> **EXERCISE AIM**
Select all lines in the records that include "site".

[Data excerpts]
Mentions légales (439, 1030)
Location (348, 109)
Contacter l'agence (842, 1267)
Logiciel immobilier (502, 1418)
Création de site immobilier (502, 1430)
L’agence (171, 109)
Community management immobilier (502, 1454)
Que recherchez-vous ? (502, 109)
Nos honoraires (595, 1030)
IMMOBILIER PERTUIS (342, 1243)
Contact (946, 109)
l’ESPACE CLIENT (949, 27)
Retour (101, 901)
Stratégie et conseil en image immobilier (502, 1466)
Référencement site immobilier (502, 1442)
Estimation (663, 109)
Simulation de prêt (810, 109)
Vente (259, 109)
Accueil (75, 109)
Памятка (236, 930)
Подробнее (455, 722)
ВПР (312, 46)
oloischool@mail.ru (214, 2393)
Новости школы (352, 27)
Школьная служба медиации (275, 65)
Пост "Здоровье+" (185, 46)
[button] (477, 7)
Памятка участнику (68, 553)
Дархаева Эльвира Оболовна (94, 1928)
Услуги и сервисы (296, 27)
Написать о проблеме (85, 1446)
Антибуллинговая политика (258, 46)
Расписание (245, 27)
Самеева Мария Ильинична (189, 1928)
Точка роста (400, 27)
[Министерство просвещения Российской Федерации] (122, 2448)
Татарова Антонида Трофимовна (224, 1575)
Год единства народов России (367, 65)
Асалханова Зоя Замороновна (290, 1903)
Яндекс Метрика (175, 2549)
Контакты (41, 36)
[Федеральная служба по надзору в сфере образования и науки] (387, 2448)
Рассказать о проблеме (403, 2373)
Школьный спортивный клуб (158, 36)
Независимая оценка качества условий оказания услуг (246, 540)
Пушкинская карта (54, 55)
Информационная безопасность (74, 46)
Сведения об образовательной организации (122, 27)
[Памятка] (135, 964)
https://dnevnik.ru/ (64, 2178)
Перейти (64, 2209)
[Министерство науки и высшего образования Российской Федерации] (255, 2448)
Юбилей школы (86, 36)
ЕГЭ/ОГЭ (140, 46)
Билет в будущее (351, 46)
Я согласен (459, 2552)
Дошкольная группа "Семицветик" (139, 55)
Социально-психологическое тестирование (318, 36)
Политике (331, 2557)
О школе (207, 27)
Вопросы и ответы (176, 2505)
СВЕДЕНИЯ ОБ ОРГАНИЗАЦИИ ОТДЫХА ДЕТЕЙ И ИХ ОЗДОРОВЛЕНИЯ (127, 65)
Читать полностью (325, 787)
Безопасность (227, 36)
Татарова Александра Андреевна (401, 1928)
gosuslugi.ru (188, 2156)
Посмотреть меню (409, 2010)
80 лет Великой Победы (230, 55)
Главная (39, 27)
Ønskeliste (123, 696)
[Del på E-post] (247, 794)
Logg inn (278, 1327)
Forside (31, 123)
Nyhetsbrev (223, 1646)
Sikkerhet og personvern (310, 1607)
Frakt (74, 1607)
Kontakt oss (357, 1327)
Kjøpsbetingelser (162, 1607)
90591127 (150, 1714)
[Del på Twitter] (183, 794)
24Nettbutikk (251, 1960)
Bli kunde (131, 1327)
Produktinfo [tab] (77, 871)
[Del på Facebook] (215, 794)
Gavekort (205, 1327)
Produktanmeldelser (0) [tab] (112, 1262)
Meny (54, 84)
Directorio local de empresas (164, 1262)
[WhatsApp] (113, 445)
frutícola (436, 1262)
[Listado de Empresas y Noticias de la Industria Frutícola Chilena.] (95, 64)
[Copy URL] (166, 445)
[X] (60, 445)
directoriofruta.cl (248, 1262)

> **WRITTEN ANSWER**
Création de site immobilier (502, 1430)
Référencement site immobilier (502, 1442)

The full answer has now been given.